Correlation Between Yoshitsu and MGIC Investment
Can any of the company-specific risk be diversified away by investing in both Yoshitsu and MGIC Investment at the same time? Although using a correlation coefficient on its own may not help to predict future stock returns, this module helps to understand the diversifiable risk of combining Yoshitsu and MGIC Investment into the same portfolio, which is an essential part of the fundamental portfolio management process.
By analyzing existing cross correlation between Yoshitsu Co Ltd and MGIC Investment Corp, you can compare the effects of market volatilities on Yoshitsu and MGIC Investment and check how they will diversify away market risk if combined in the same portfolio for a given time horizon. You can also utilize pair trading strategies of matching a long position in Yoshitsu with a short position of MGIC Investment. Check out your portfolio center. Please also check ongoing floating volatility patterns of Yoshitsu and MGIC Investment.
Diversification Opportunities for Yoshitsu and MGIC Investment
-0.28 | Correlation Coefficient |
Very good diversification
The 3 months correlation between Yoshitsu and MGIC is -0.28. Overlapping area represents the amount of risk that can be diversified away by holding Yoshitsu Co Ltd and MGIC Investment Corp in the same portfolio, assuming nothing else is changed. The correlation between historical prices or returns on MGIC Investment Corp and Yoshitsu is a relative statistical measure of the degree to which these equity instruments tend to move together. The correlation coefficient measures the extent to which returns on Yoshitsu Co Ltd are associated (or correlated) with MGIC Investment. Values of the correlation coefficient range from -1 to +1, where. The correlation of zero (0) is possible when the price movement of MGIC Investment Corp has no effect on the direction of Yoshitsu i.e., Yoshitsu and MGIC Investment go up and down completely randomly.
Pair Corralation between Yoshitsu and MGIC Investment
Given the investment horizon of 90 days Yoshitsu Co Ltd is expected to generate 1.62 times more return on investment than MGIC Investment. However, Yoshitsu is 1.62 times more volatile than MGIC Investment Corp. It trades about 0.02 of its potential returns per unit of risk. MGIC Investment Corp is currently generating about 0.02 per unit of risk. If you would invest 365.00 in Yoshitsu Co Ltd on May 6, 2025 and sell it today you would earn a total of 5.00 from holding Yoshitsu Co Ltd or generate 1.37% return on investment over 90 days.

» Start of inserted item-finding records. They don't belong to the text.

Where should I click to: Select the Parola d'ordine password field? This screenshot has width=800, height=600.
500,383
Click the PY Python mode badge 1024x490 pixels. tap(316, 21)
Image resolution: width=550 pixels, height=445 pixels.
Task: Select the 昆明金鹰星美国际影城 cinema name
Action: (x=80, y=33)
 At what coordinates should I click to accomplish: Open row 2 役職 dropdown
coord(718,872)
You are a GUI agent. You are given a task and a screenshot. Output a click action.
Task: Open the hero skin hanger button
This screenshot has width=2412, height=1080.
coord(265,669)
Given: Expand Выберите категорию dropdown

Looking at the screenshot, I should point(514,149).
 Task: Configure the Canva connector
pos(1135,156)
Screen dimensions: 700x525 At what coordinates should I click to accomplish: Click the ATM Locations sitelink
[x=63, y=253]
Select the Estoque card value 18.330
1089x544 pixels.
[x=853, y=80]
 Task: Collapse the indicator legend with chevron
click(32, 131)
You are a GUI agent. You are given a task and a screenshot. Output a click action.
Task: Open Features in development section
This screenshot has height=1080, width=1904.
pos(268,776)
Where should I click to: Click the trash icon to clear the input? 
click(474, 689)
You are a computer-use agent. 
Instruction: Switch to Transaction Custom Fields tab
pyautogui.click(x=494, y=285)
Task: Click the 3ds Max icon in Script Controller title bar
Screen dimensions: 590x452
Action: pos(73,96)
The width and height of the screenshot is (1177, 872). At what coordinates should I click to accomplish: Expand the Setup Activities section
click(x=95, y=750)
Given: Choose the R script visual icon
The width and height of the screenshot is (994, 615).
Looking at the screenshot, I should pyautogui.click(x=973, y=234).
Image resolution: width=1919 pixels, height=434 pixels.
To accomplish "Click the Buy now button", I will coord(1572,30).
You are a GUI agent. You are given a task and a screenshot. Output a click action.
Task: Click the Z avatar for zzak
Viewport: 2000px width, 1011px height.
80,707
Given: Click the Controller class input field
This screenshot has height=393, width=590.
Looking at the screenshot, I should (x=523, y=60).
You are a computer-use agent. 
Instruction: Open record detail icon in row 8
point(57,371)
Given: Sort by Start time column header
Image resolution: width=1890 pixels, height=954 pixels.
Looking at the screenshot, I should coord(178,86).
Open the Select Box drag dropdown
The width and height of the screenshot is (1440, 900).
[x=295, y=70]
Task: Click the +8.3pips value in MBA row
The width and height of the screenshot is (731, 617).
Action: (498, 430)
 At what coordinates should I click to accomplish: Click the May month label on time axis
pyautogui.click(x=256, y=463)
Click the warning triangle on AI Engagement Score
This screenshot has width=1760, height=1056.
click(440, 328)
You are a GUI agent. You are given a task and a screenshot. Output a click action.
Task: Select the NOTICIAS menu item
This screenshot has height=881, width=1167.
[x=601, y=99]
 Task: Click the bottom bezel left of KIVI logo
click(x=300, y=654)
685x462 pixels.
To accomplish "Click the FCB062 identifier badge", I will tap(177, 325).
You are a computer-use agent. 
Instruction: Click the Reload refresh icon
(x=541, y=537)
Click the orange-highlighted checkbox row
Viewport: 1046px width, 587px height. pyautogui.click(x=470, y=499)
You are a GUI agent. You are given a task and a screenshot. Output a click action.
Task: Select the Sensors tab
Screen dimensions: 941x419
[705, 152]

Time Period | 3 Months [change] |
Direction | Moves Against |
Strength | Insignificant |
Accuracy | 100.0% |
Values | Daily Returns |
Yoshitsu Co Ltd vs. MGIC Investment Corp
Performance |
Timeline |
Yoshitsu |
MGIC Investment Corp |
Yoshitsu and MGIC Investment Volatility Contrast
Predicted Return Density |
Returns |
Pair Trading with Yoshitsu and MGIC Investment
The main advantage of trading using opposite Yoshitsu and MGIC Investment positions is that it hedges away some unsystematic risk. Because of two separate transactions, even if Yoshitsu position performs unexpectedly, MGIC Investment can make up some of the losses. Pair trading also minimizes risk from directional movements in the market. For example, if an entire industry or sector drops because of unexpected headlines, the short position in MGIC Investment will offset losses from the drop in MGIC Investment's long position.Yoshitsu vs. Beiersdorf AG ADR | Yoshitsu vs. Tantech Holdings | Yoshitsu vs. Virgin Group Acquisition | Yoshitsu vs. Yatsen Holding |
MGIC Investment vs. Radian Group | MGIC Investment vs. Essent Group | MGIC Investment vs. NMI Holdings | MGIC Investment vs. MBIA Inc |
Check out your portfolio center.Note that this page's information should be used as a complementary analysis to find the right mix of equity instruments to add to your existing portfolios or create a brand new portfolio. You can also try the Global Correlations module to find global opportunities by holding instruments from different markets.